By 2016, countries within the Organization of Eastern Caribbean States (OECS), should have effectively conserved 10 per cent of their coastal and marine environment, through the Eastern Caribbean Marine Managed Areas Network (ECMMAN) project.{{more}}

This was revealed on Tuesday, during the project’s first consultation in St Vincent and the Grenadines.

According to Sherry Constantine, the programme manager, the ECMMAN project was designed to facilitate a part of the Caribbean Challenge Initiative, which challenges countries in the region to conserve 20 per cent of their marine environment by 2020.

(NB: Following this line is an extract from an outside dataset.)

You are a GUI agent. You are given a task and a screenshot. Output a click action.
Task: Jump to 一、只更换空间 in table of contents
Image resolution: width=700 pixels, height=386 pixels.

“There was need for an additional project of conserving 20 per cent of the coastal and marine habitat in 2020,” Constantine, who works with The Nature Conservancy, said. “The objectives are to improve fisheries and conserve and restore marine resources while providing for sustainable job opportunities in coastal communities.”

The programme manager noted that through the project, St Vincent and the Grenadines, as well as the other countries of the OECS will be able to effectively double their marine management areas.

Joan Norville, programme officer and representative from the OECS Secretariat, noted that the Caribbean region is included in the top five biodiversity hot spots in the world due to the marine and coastal eco-systems.

Therefore, she stressed the importance of conserving these areas especially since they are essential to the people.

“As we all know, these areas are increasingly subject to pressures from various sources,” she said. “The health, productivity and diversity of marine ecosystems are essential to economic viability and survival of our people, therefore the integrity of these must be preserved, rehabilitated or maintained when necessary for future generations.”

National Parks, Rivers and Beaches is the agency that is heading the ECMMAN project locally.

In his remarks, the director, Andrew Wilson stated that the project has the potential to positively impact the conservation of “natural resource, economic drivers that we highly depend on presently and will no doubt continue to have a heavy reliance on in the future, especially where our marine resources and geographic space is many times exponentially larger than our terrestrial space.”

The ECMMAN project is a four-year project that began in 2013 among the OECS countries of St Kitts and Nevis, Antigua and Barbuda, St Lucia, St Vincent and the Grenadines and Grenada.

The project is funded by the German Federal Ministry for the Environment, which provided approximately EC$14.7 million.